In this TED Talk, civil rights lawyer Laura Rovner explains what happens to the psyche when an individual is placed in solitary confinement. Solitary confinement can be traced back to 1829 at the Eastern State Penitentiary in Philadelphia. According to NPR, “It is based on the Quaker belief that prisoners isolated in stone cells with only a Bible would use the time to repent, pray, and find introspection.” However, according to Rovner, solitary confinement is a place where you’ll find men “decaying in isolation cells” instead. Rovner opens her talk with a vivid description of ADX Florence Prison, a federal prison in Colorado that houses people deemed “too dangerous.” She further asserts that solitary confinement is a form of torture the United States uses in its penal system: people are locked in cement closets and they can’t see any further than ten feet away. While in solitary confinement, Rovner reports that results of solitary confinement can include decaying eyesight, vocal cords that no longer work properly, and social withdrawal. This five-minute film by Cali Bondad and reporter Gabrielle Canon provides a snapshot of solitary confinement from incarcerated people.
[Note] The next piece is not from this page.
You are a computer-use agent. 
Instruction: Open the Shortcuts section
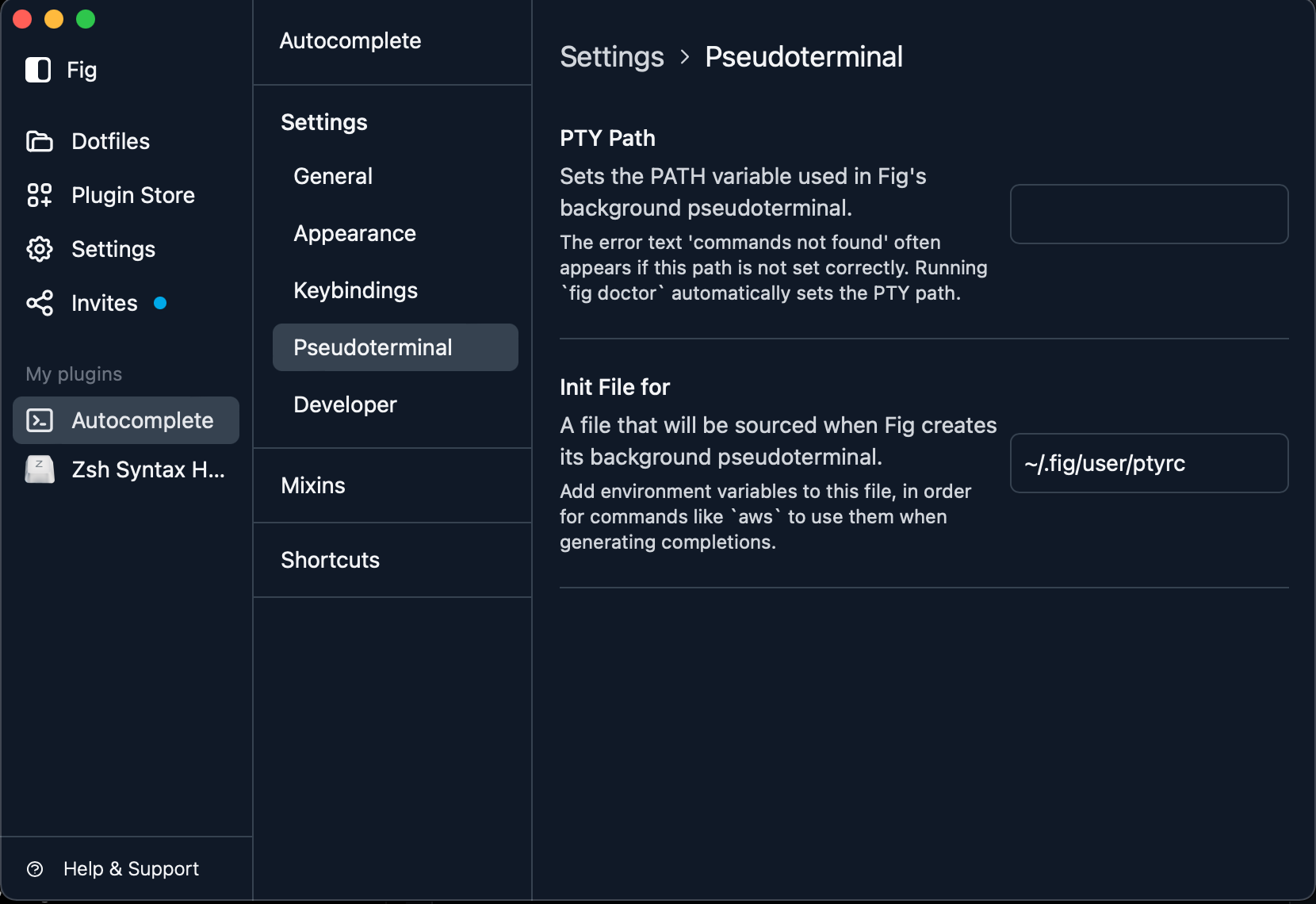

Rovner places her speech in conversation with the United Nation’s plea that solitary confinement not be used for more than fifteen days. However, the reality is that some people spend years, even decades, in solitary confinement. This is evidenced by Rovner’s brief mentioning of Tommy Silverstein, who spent over thirty years in solitary confinement. This issue of the San Quentin newspaper reports on Albert Woodfox, a member of the Angola 3 who spent nearly forty-four years in solitary confinement at Angola.